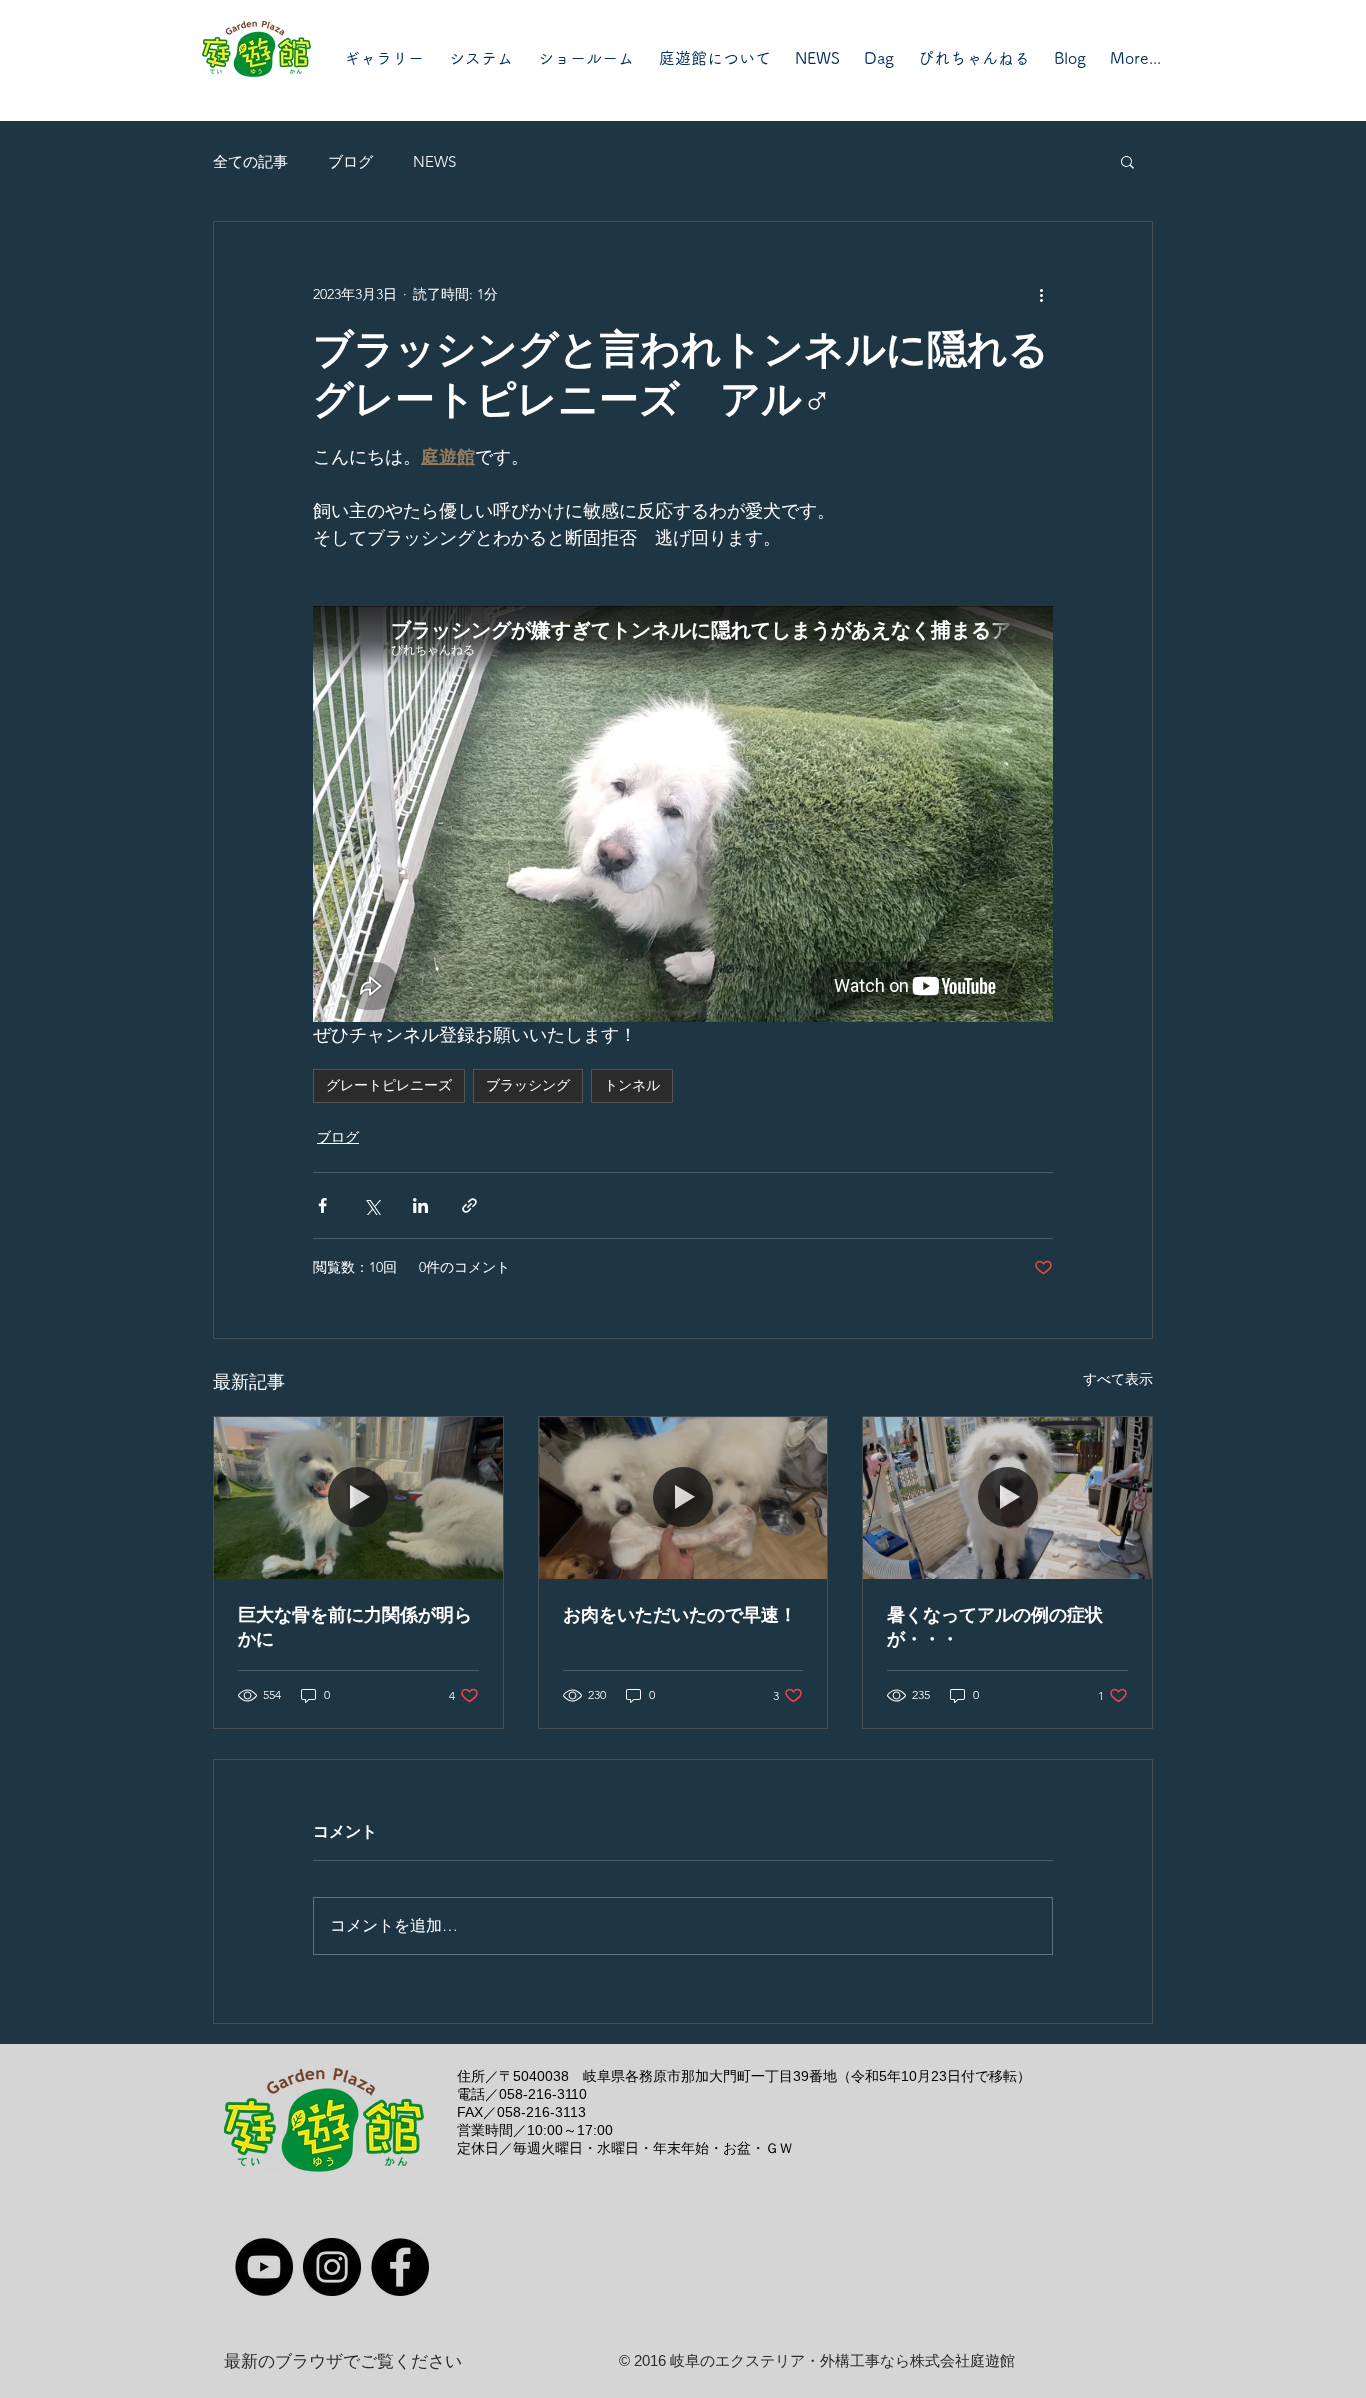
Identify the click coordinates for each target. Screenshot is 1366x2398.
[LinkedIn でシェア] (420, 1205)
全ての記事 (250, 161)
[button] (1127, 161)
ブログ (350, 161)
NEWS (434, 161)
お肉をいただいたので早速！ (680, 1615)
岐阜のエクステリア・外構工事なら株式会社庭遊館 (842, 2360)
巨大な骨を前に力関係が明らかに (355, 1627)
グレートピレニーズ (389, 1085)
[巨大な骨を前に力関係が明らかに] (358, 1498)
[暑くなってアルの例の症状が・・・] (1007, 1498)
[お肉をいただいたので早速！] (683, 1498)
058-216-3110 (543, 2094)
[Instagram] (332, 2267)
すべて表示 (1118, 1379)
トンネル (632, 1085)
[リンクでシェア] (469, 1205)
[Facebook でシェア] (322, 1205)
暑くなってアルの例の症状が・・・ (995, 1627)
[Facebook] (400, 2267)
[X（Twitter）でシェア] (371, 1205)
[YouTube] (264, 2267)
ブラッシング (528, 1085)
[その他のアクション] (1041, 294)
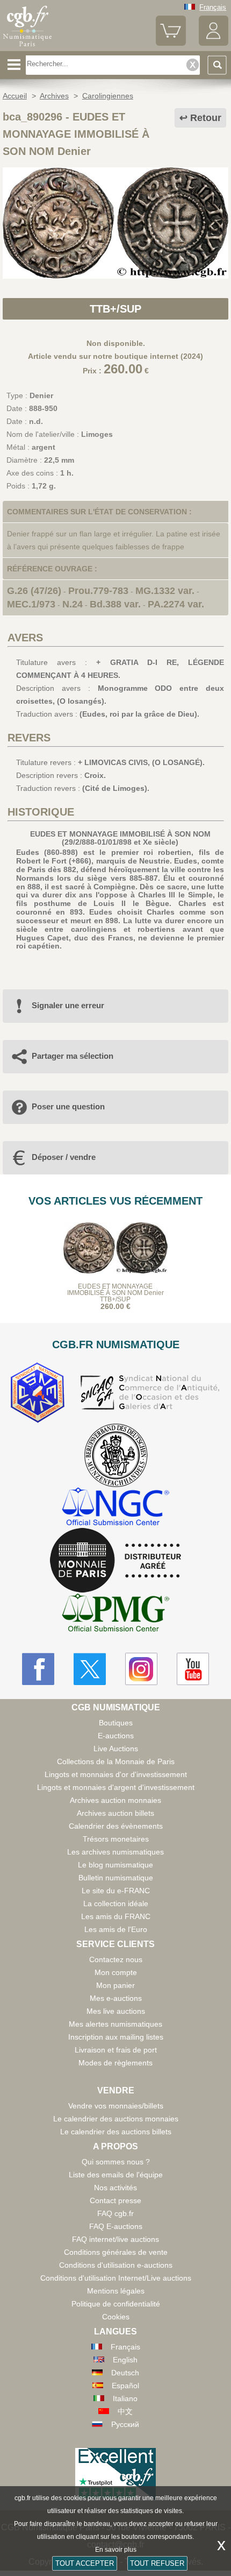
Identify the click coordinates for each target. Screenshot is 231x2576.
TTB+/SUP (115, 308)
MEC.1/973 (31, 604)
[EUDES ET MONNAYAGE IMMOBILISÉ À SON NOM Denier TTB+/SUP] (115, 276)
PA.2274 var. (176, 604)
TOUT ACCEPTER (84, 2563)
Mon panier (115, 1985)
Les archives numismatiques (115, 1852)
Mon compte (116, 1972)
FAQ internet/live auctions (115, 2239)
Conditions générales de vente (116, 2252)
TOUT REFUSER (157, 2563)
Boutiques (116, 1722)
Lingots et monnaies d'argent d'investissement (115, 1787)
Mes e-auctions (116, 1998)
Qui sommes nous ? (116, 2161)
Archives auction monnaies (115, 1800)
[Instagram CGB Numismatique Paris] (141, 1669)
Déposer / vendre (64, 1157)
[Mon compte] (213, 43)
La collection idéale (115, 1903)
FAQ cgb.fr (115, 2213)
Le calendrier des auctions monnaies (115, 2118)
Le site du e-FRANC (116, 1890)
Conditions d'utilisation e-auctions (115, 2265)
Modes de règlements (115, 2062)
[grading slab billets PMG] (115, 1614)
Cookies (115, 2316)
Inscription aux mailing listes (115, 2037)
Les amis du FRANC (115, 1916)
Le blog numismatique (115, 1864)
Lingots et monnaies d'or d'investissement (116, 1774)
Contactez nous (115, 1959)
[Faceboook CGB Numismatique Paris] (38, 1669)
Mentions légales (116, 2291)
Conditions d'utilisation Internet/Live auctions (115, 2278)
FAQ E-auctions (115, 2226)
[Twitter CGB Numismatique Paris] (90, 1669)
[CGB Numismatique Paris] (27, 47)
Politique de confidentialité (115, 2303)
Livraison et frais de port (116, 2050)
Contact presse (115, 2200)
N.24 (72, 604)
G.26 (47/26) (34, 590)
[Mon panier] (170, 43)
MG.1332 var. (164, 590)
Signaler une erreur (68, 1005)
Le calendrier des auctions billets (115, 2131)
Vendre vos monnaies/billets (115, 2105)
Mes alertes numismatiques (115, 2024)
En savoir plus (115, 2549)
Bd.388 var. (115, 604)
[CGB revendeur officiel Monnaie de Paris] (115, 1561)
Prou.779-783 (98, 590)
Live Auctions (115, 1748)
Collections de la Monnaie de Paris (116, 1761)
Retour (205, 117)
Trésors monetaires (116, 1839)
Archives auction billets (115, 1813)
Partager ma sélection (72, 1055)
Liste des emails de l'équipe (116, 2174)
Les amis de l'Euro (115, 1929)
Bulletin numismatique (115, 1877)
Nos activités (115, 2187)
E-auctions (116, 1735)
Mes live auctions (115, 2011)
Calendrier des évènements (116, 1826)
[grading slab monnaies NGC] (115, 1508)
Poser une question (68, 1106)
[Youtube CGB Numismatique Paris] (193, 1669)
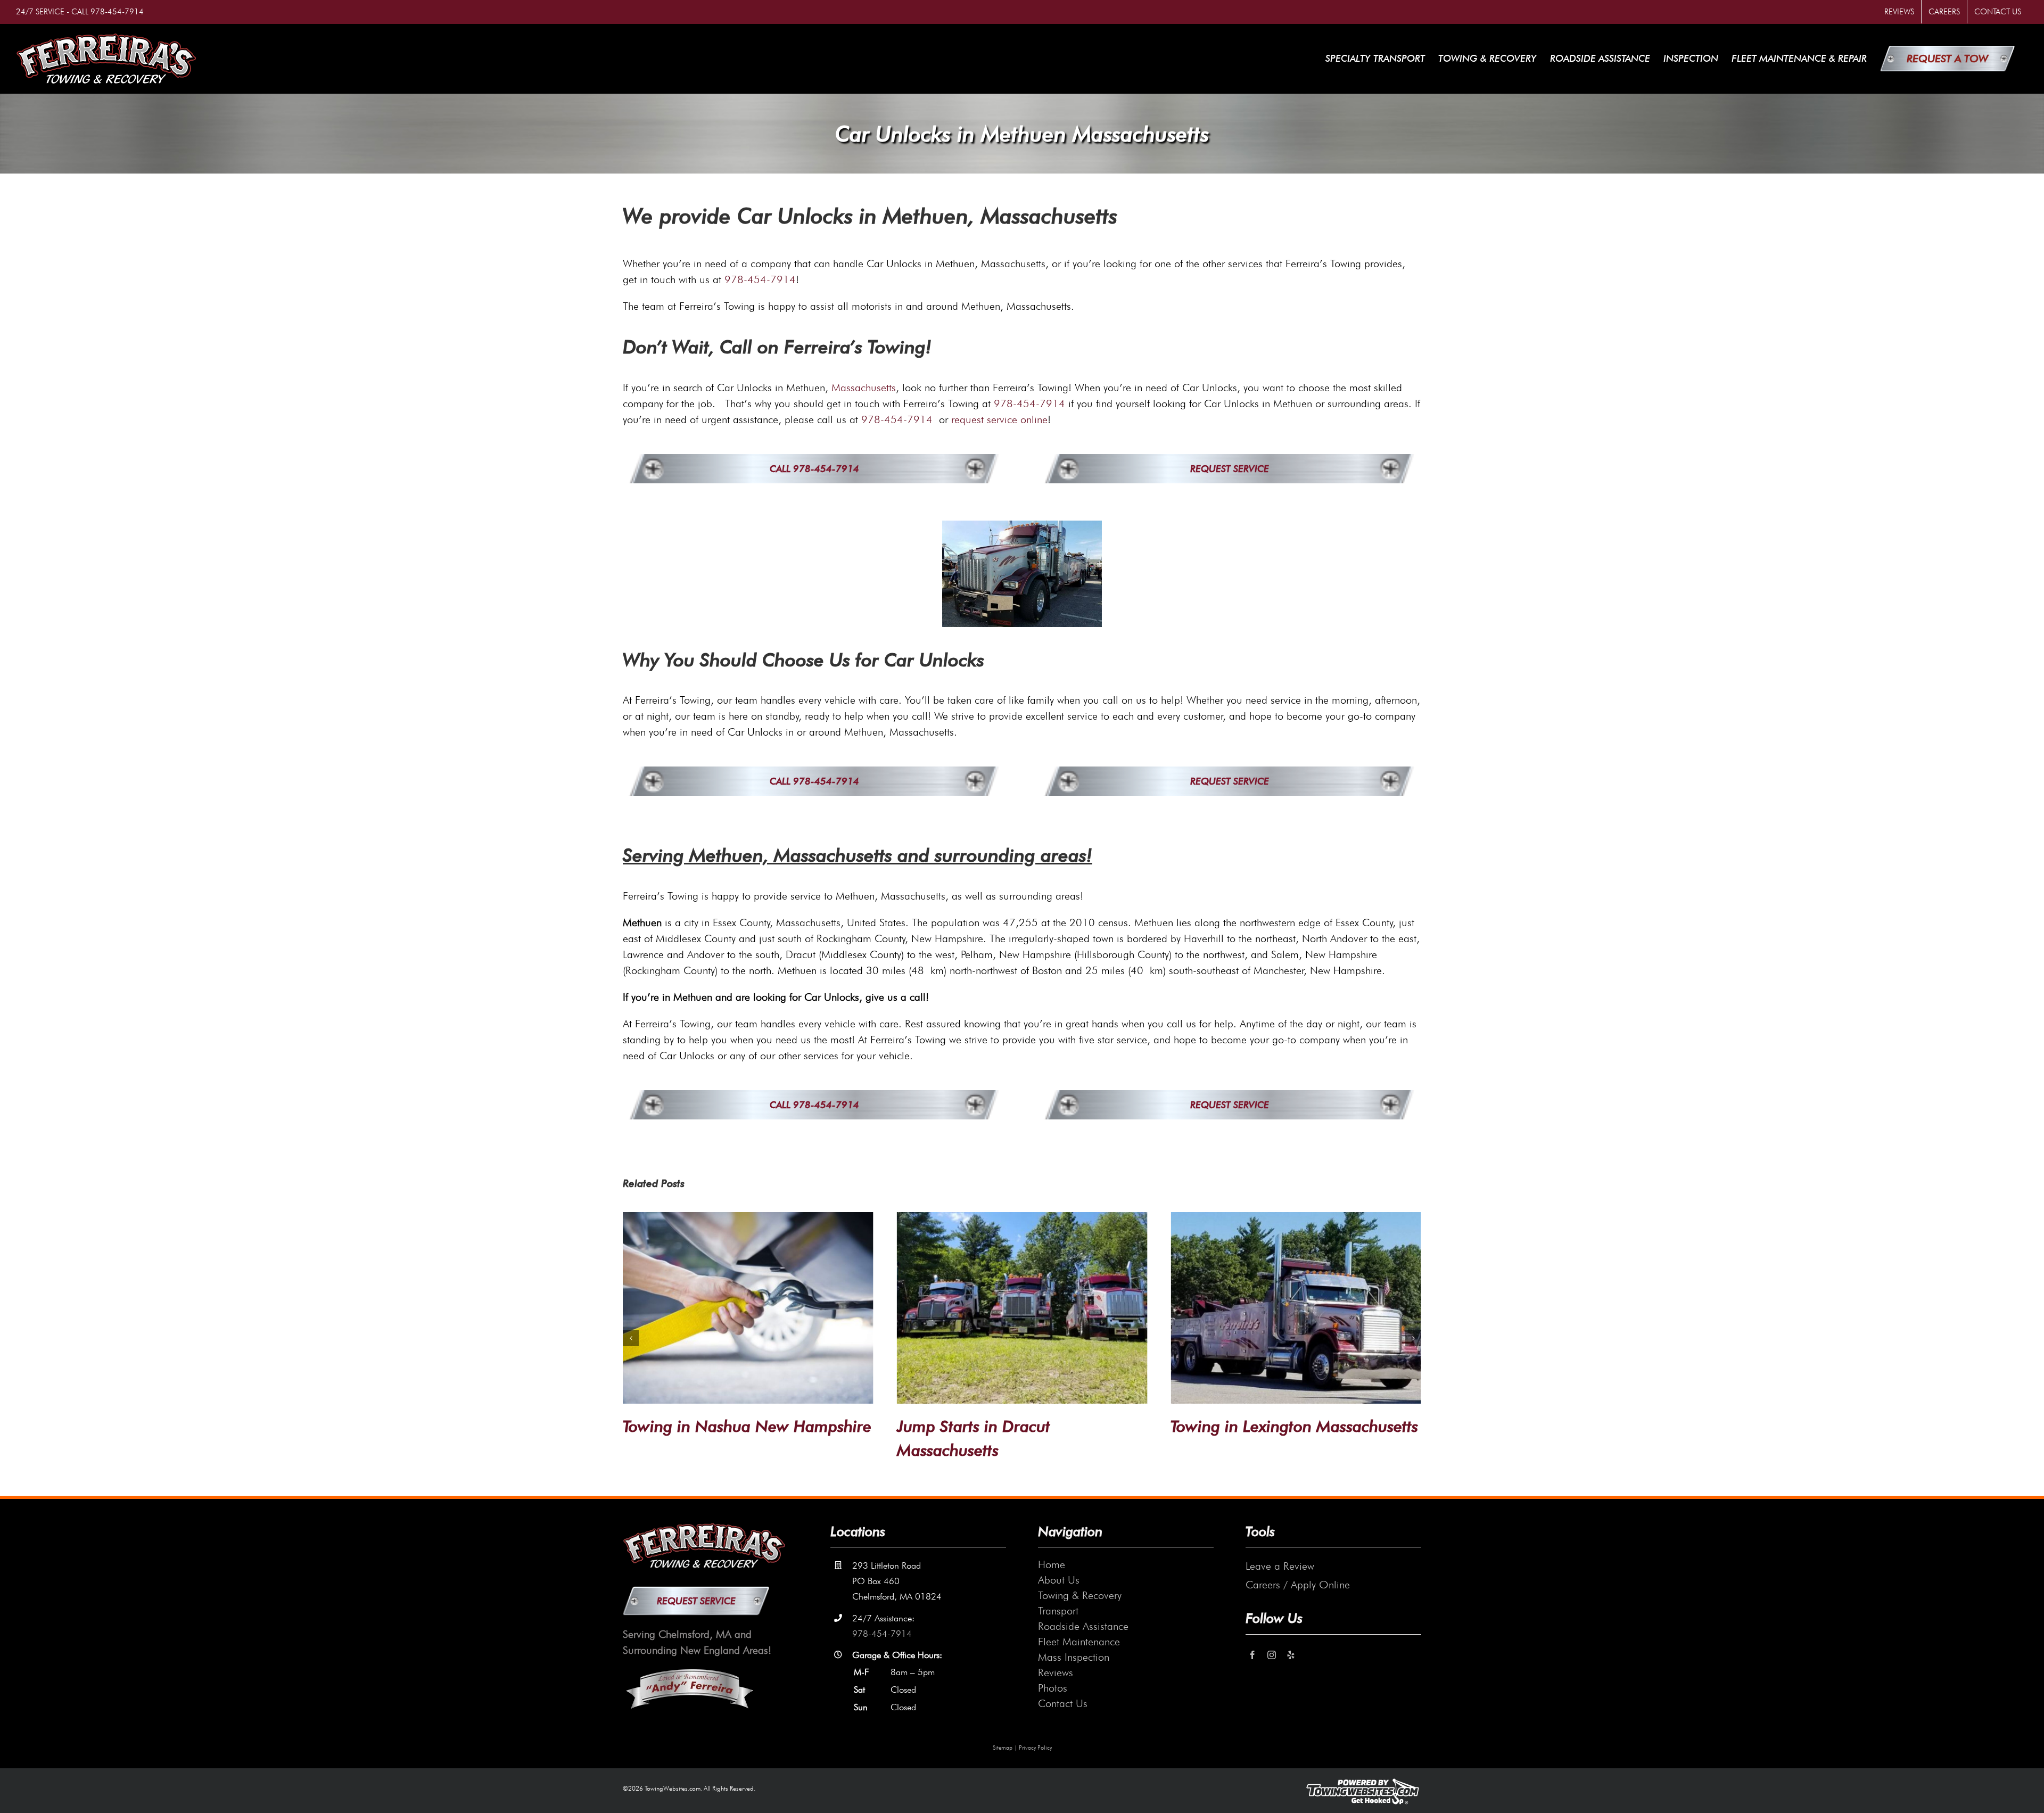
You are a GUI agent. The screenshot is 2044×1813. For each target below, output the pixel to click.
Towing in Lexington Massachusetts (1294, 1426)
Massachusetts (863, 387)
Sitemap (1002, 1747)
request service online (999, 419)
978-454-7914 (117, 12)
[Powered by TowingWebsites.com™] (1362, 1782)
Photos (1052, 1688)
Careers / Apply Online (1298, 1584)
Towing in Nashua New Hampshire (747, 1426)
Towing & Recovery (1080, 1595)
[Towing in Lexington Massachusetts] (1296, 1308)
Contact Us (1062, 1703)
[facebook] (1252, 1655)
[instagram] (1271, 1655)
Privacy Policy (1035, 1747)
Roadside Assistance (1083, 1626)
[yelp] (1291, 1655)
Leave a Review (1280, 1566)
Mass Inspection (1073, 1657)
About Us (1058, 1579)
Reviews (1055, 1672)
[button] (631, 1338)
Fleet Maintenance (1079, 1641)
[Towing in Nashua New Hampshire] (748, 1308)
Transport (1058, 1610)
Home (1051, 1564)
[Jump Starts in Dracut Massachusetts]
++++
- _Requirement_
Please write out the lines from the one that holds "Nos activités (115, 2187)" through the end of the material, both ends included, exactly and with no pictures.

- _The answer_
Nos activités (115, 2187)
E-auctions (116, 1735)
Mes live auctions (115, 2011)
Calendrier des évènements (116, 1826)
[grading slab monnaies NGC] (115, 1508)
Poser une question (68, 1106)
[Youtube CGB Numismatique Paris] (193, 1669)
You are a GUI agent. The screenshot is 2044×1813. For each target below, output the pixel to click.
Towing in Lexington Massachusetts (1294, 1426)
Massachusetts (863, 387)
Sitemap (1002, 1747)
request service online (999, 419)
978-454-7914 (117, 12)
[Powered by TowingWebsites.com™] (1362, 1782)
Photos (1052, 1688)
Careers / Apply Online (1298, 1584)
Towing in Nashua New Hampshire (747, 1426)
Towing & Recovery (1080, 1595)
[Towing in Lexington Massachusetts] (1296, 1308)
Contact Us (1062, 1703)
[facebook] (1252, 1655)
[instagram] (1271, 1655)
Privacy Policy (1035, 1747)
Roadside Assistance (1083, 1626)
[yelp] (1291, 1655)
Leave a Review (1280, 1566)
Mass Inspection (1073, 1657)
About Us (1058, 1579)
Reviews (1055, 1672)
[button] (631, 1338)
Fleet Maintenance (1079, 1641)
[Towing in Nashua New Hampshire] (748, 1308)
Transport (1058, 1610)
Home (1051, 1564)
[Jump Starts in Dracut Massachusetts]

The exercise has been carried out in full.